» **Work to be completed**: What lines in the entries hold the string "page"? List them.

» **Exercise data**:
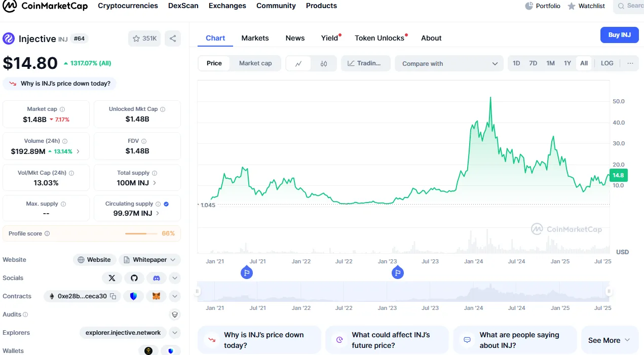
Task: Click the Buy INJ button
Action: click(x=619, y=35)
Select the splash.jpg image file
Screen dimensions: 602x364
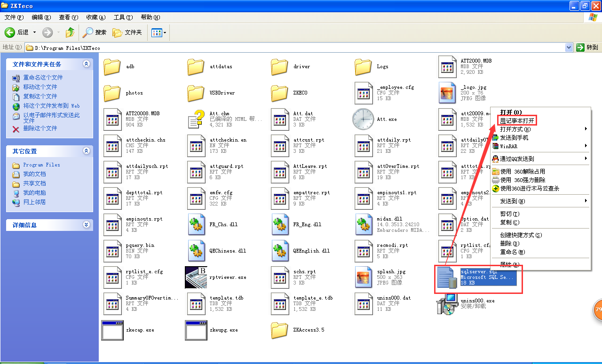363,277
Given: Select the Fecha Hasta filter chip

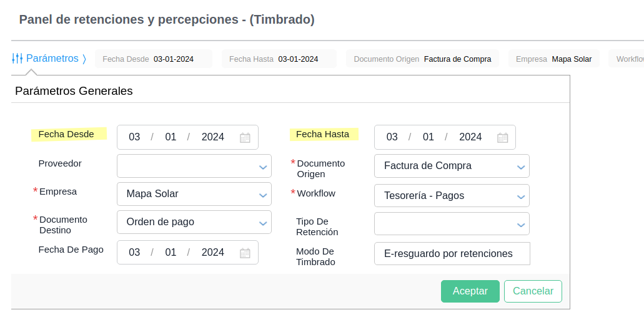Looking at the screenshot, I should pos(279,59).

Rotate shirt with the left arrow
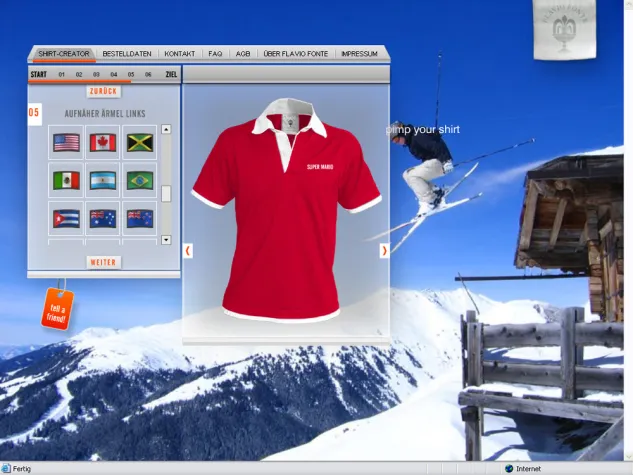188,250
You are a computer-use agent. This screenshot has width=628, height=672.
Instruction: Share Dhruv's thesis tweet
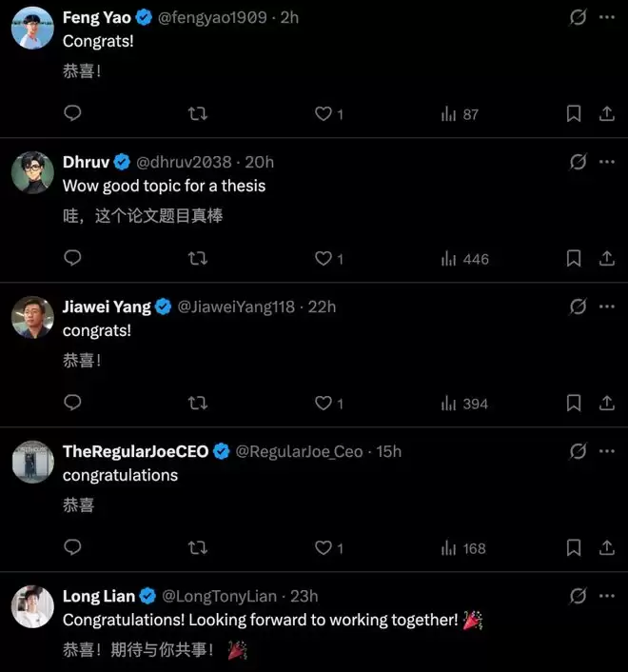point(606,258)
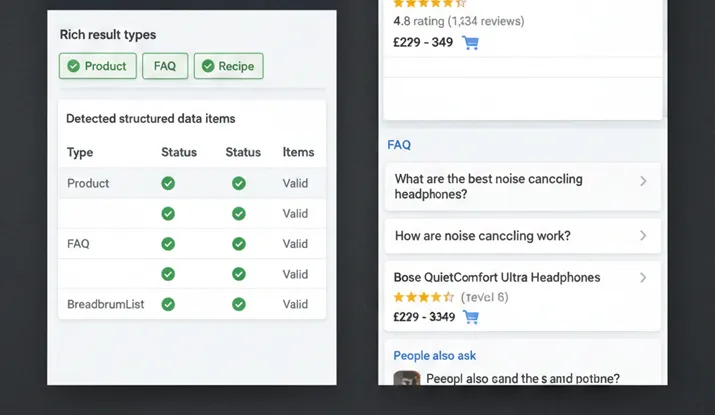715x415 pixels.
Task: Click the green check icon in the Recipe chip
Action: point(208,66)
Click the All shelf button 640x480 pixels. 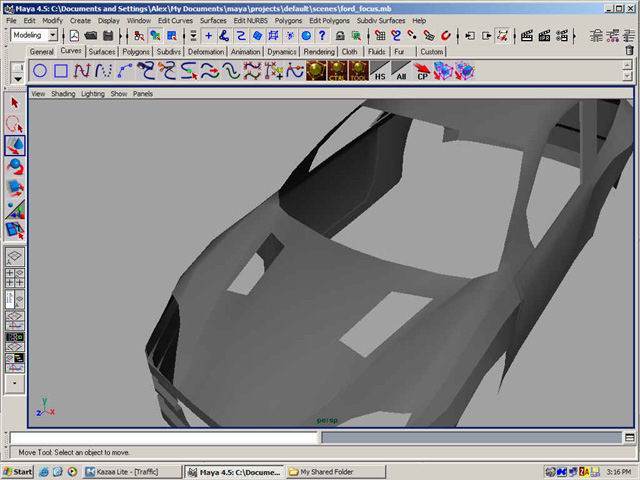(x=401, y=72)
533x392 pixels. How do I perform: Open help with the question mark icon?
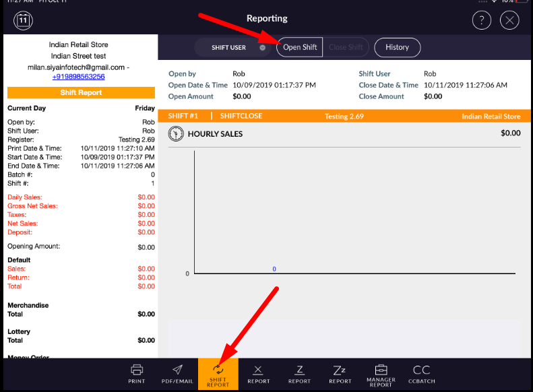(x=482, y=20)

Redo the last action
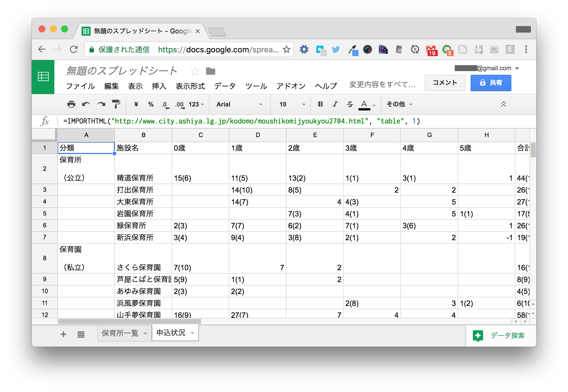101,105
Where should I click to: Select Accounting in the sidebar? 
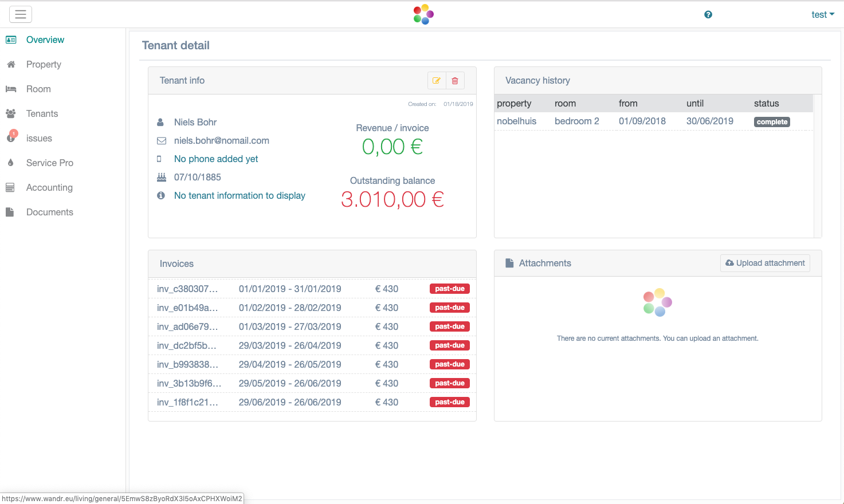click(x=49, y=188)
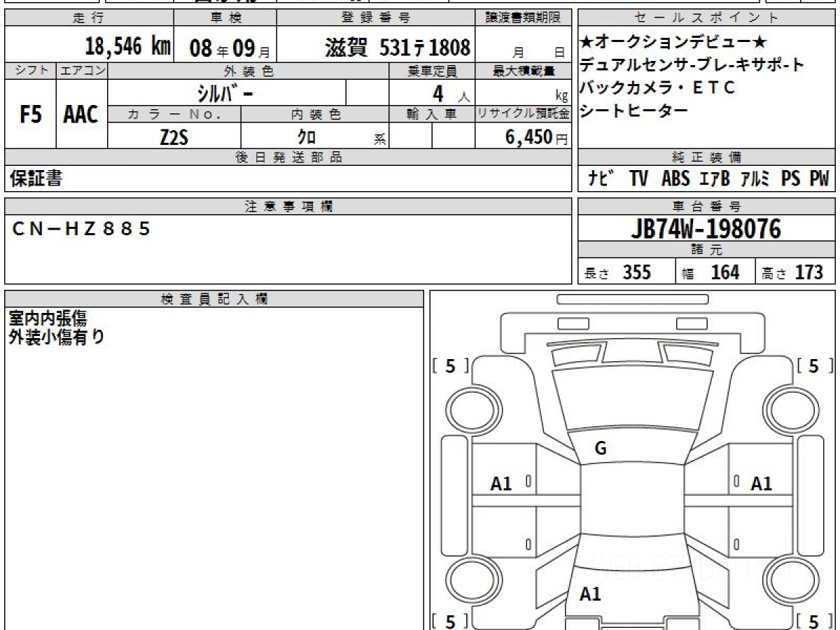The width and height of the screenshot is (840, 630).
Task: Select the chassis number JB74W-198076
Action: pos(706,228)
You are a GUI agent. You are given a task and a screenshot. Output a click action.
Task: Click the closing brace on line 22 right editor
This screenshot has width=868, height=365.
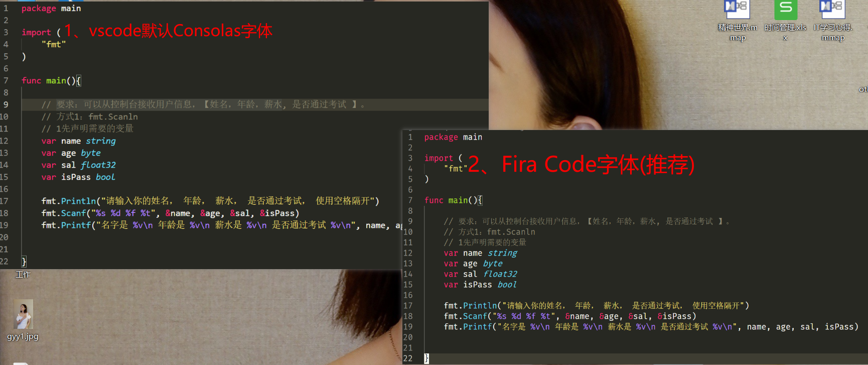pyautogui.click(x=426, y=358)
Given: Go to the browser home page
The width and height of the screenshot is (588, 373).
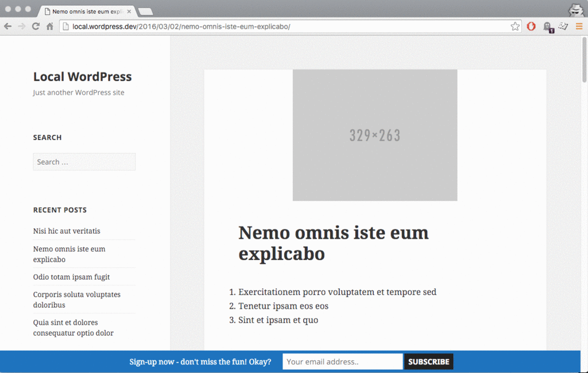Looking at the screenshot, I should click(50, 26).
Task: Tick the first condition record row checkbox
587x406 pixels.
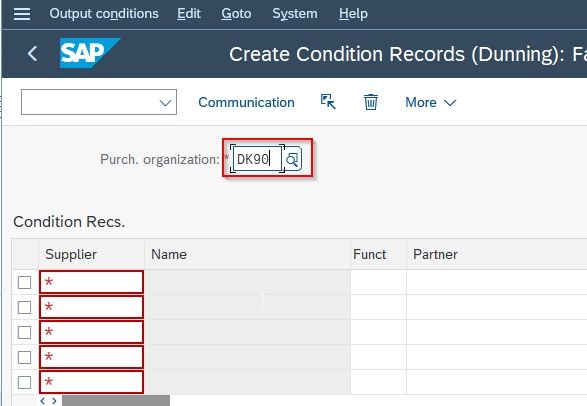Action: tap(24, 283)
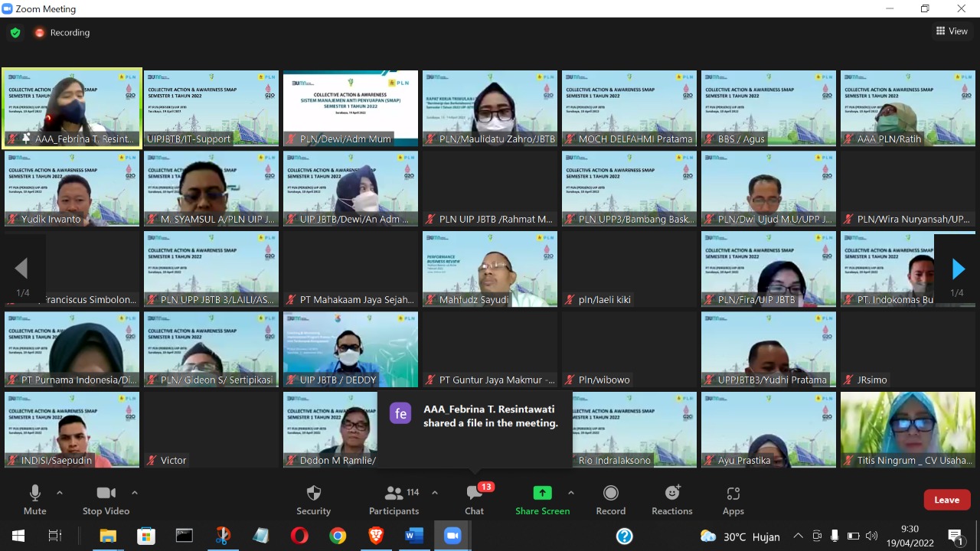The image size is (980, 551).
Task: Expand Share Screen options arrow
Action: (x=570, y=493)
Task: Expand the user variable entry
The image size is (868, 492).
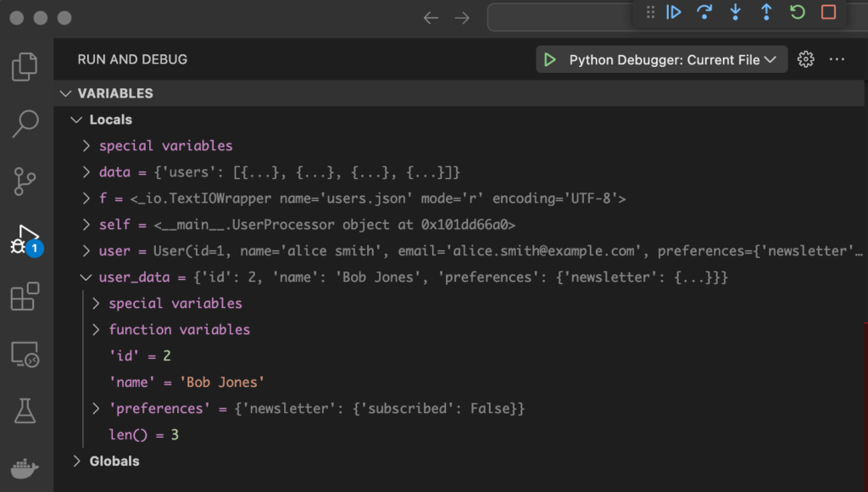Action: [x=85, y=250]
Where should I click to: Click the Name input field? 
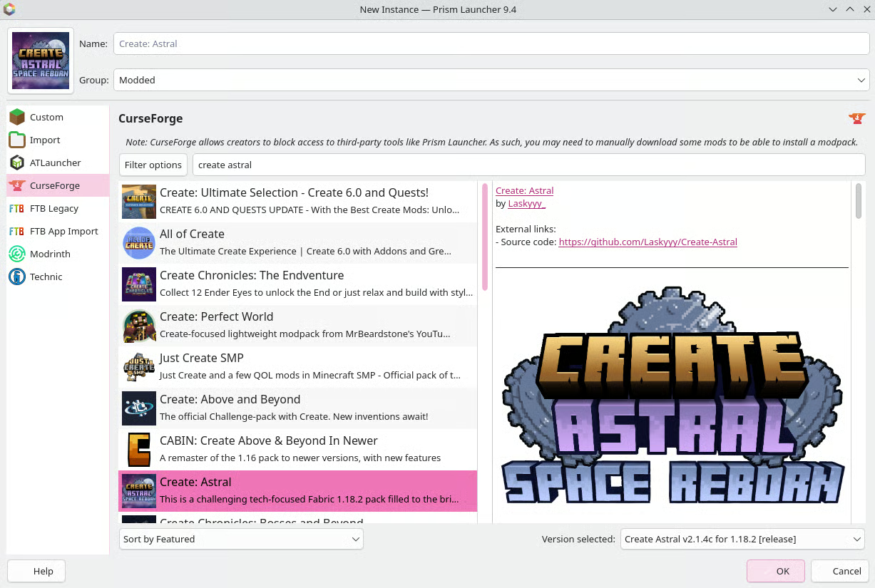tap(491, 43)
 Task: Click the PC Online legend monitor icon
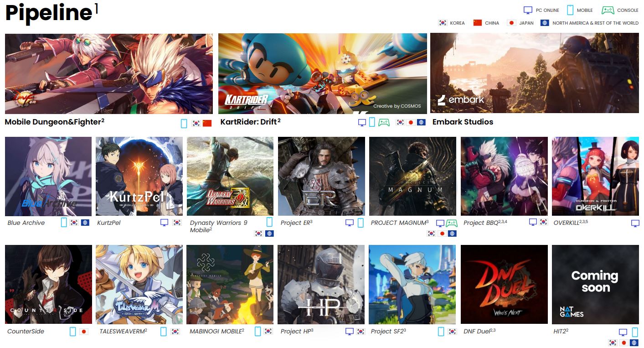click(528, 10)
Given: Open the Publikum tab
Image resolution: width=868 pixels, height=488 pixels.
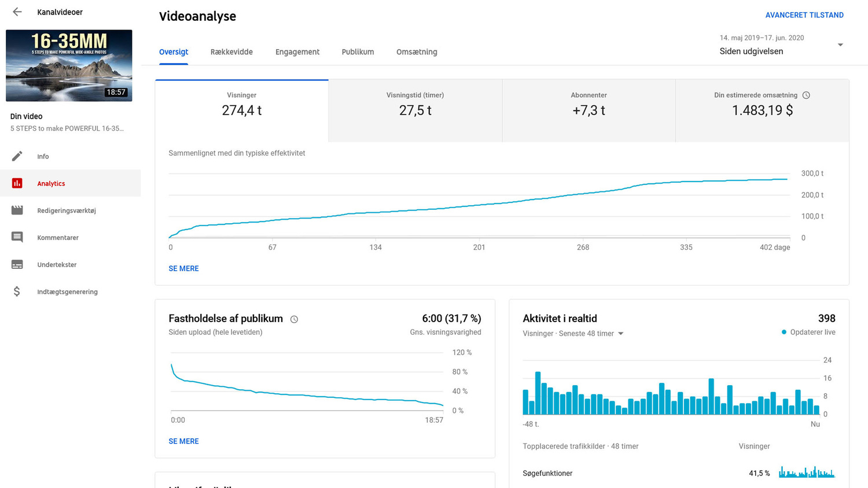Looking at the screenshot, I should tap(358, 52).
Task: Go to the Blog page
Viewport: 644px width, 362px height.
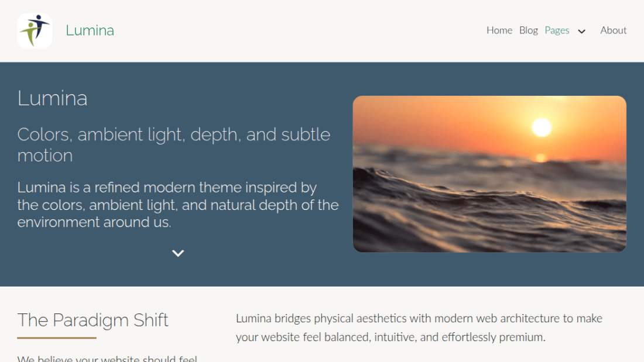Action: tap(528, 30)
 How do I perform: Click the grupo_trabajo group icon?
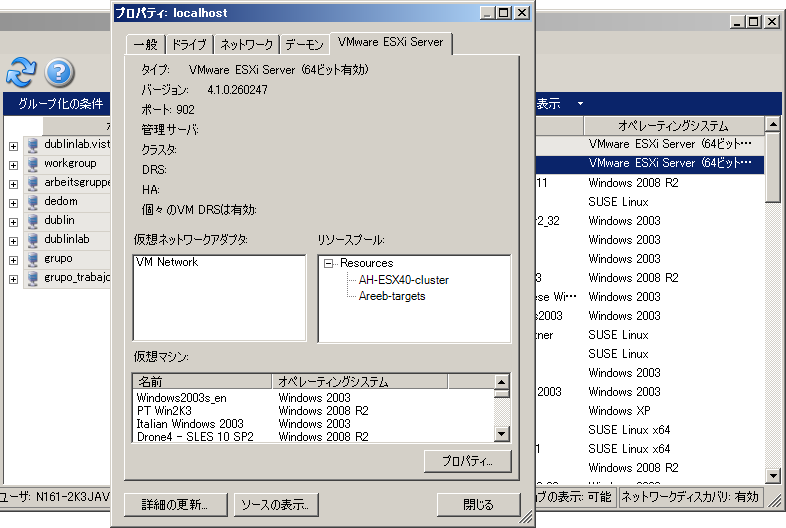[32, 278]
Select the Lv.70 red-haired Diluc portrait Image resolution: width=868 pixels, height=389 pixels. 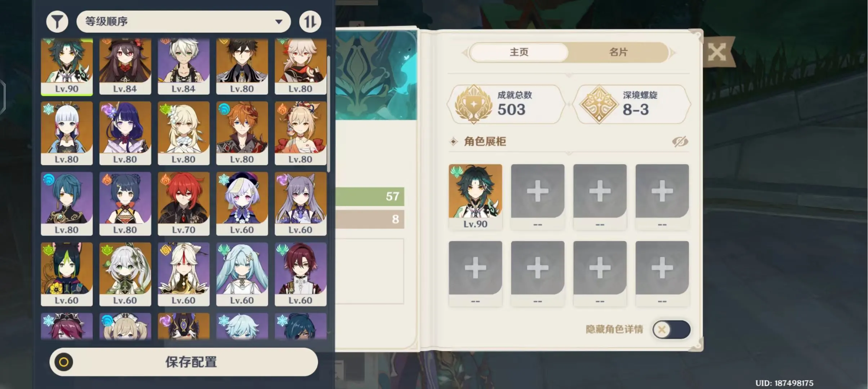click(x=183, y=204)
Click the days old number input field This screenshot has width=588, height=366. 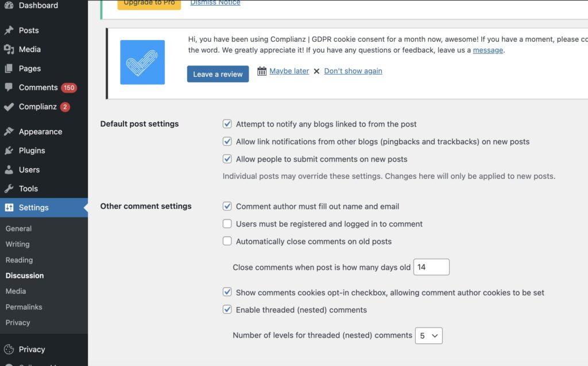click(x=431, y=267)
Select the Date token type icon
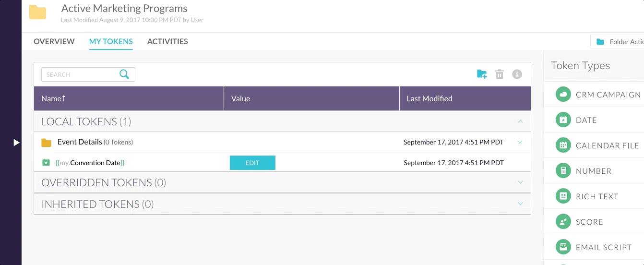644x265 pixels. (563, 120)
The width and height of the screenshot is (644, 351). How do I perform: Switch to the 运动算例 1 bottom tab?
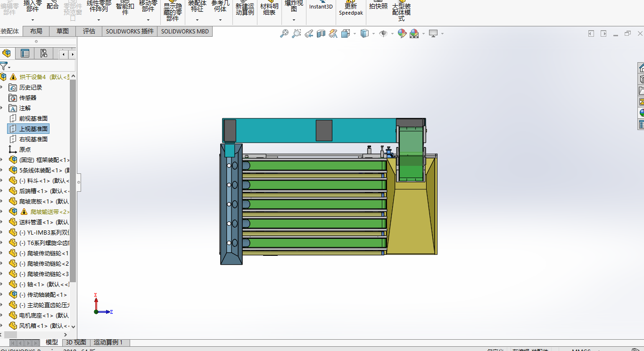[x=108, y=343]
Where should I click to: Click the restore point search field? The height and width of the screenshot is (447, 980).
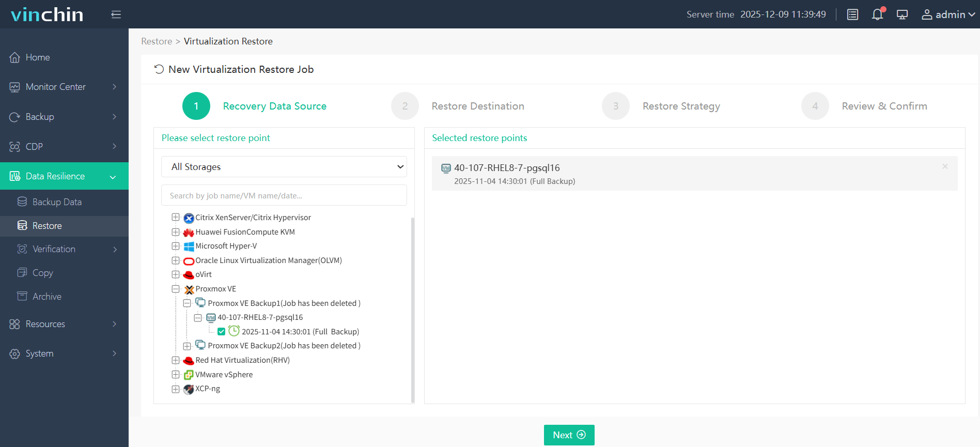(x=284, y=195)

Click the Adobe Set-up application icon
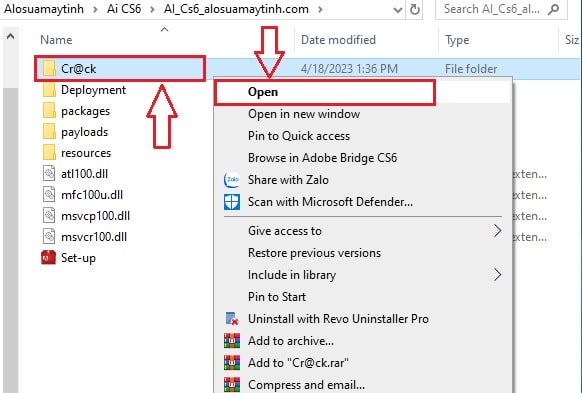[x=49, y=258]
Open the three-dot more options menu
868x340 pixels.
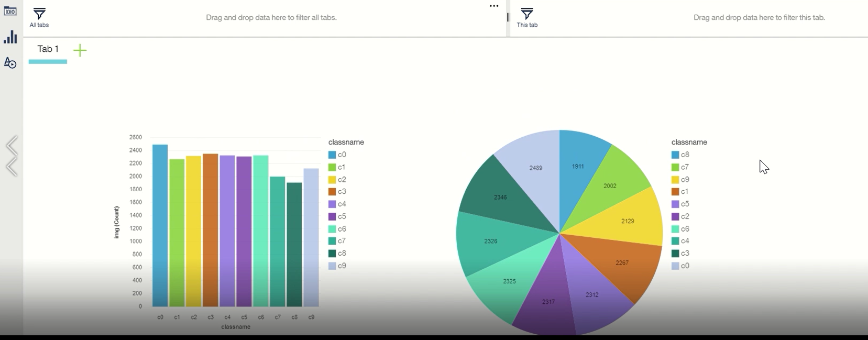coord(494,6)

» **Solution for this task**:
Given: Go to the browser home page
Task: Go to the Blog page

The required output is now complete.